As a CommercialiSE Fellow I have been having to think harder and harder about the potential market for a business I could set up. I’ve been having to think about the marketing plan that would be written.
Marketing plan:
- Who are the customers?
- What do they want from you?
- What is your marketing strategy?
- How will you sell to your customers?
The more I think about this document the more I feel in my gut that I am not an entrepreneur. I’m not looking to set up and develop a clear product to bring to market, I have no interest in ever entering discussions with business angels or potential investors.
While I enjoy the freedom of a lifestyle company through which I can occasionally consult, teach or train, I am more and more sure that I am not, by nature, a business owner.
That doesn’t mean I don’t have a passion for teaching, training and leading in industry.
It just leaves me with the vital consideration of whether I am the career academic I thought or, after all these years, really just a potential industry employee.
Looking at practice, looking at industry cannot help but lead me towards it.
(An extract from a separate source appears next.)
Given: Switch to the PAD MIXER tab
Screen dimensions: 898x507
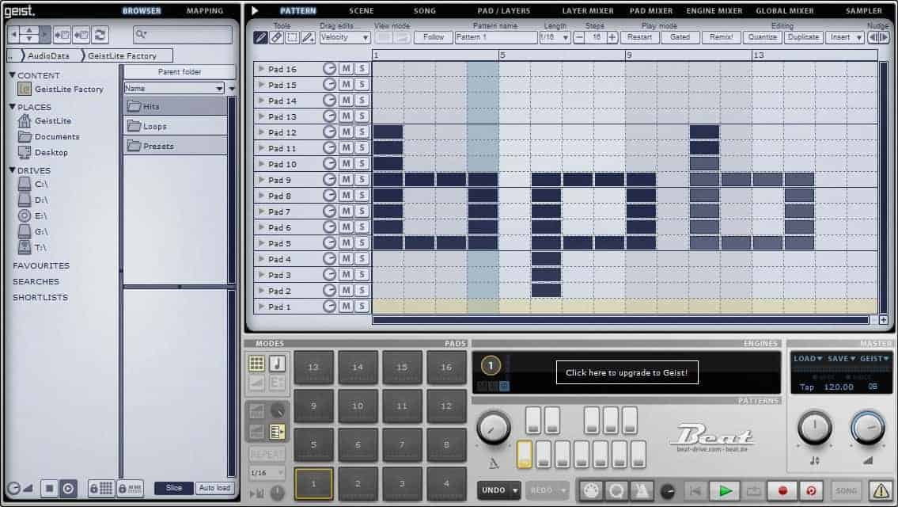Looking at the screenshot, I should pyautogui.click(x=650, y=11).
Industry beckons with the mythical grail outcome of a decent salary. I love the freedom in academia, and I have no problems teaching, but I fear never being able to afford to pay my own way.
Where am I going with the work I am doing? If I am my customer what do I want?
As a friend said to me in San Francisco: “You do know that the streets are paved with gold for people like you here?”
I worry not that he was right but that I am tempted.